▼

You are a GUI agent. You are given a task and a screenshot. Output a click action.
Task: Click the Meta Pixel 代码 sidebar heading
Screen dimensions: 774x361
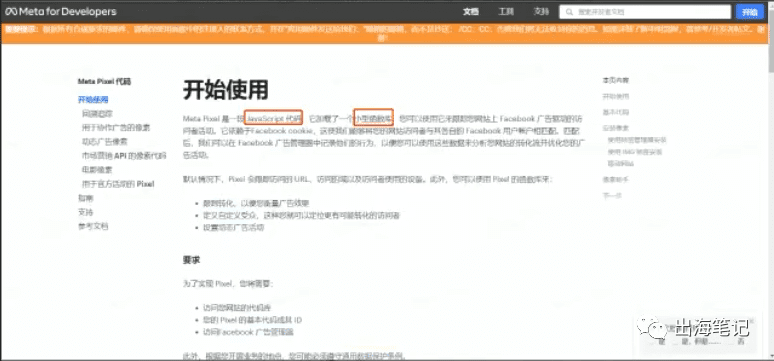(105, 81)
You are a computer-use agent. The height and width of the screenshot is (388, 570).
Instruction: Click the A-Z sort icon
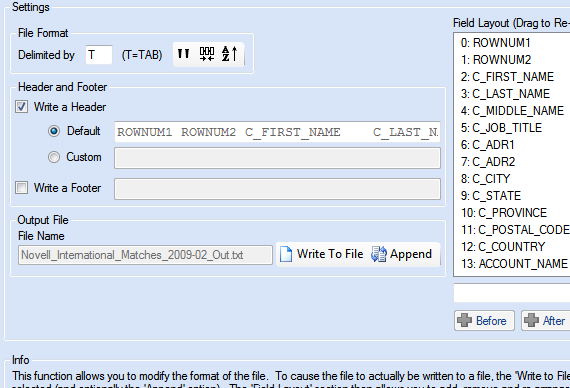click(x=229, y=54)
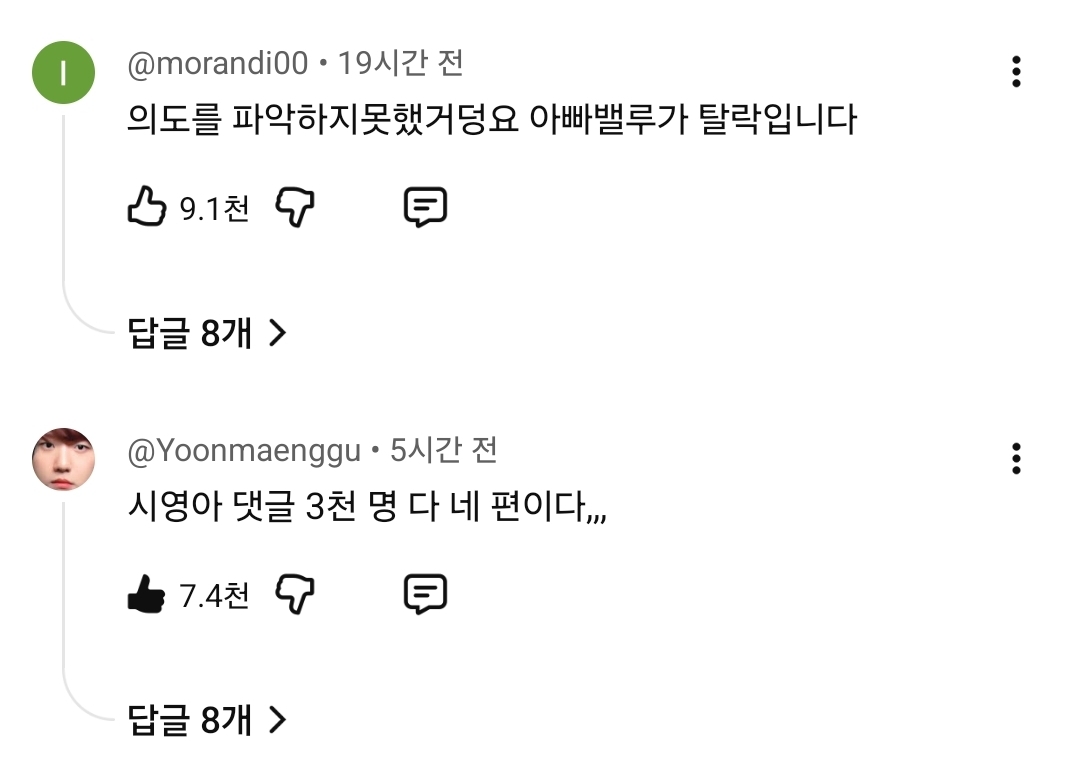Click the comment text starting with 시영아
The width and height of the screenshot is (1079, 764).
[x=367, y=508]
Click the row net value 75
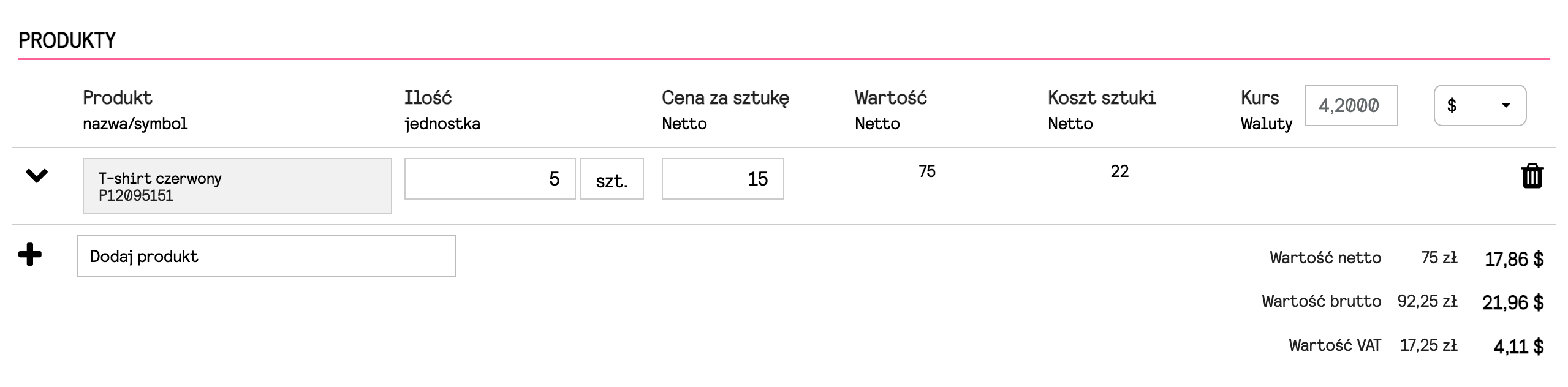The height and width of the screenshot is (387, 1568). point(927,171)
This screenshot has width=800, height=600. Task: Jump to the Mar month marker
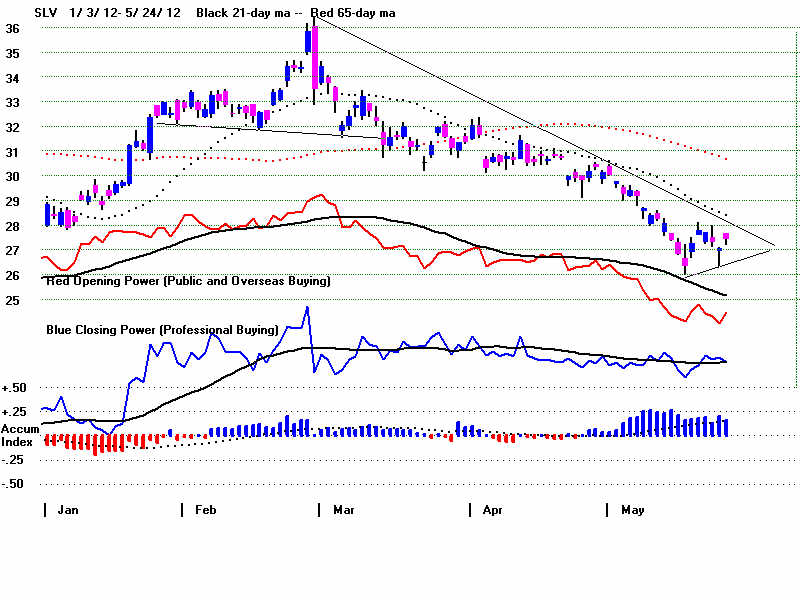(341, 510)
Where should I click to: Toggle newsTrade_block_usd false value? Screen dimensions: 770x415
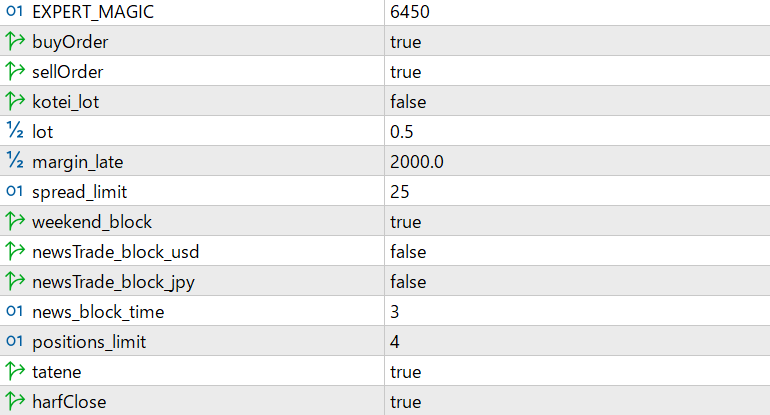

▲

_TASK ITEM_
Give the records again exactly, pictures left out.

_EXERCISE SOLUTION_
You are a GUI agent. You are given a task and a screenshot. Output a click action.
Task: Click the Meta Pixel 代码 sidebar heading
Screen dimensions: 774x361
(105, 81)
You are a computer-use agent. The height and width of the screenshot is (388, 570).
Instruction: Click the A-Z sort icon
click(x=229, y=54)
Click the comment text starting with 시영아
The width and height of the screenshot is (1079, 764).
[x=367, y=508]
Click the row net value 75
The height and width of the screenshot is (387, 1568). point(927,171)
This screenshot has width=800, height=600. Task: Jump to the Mar month marker
(341, 510)
Where should I click to: Toggle newsTrade_block_usd false value? Screen dimensions: 770x415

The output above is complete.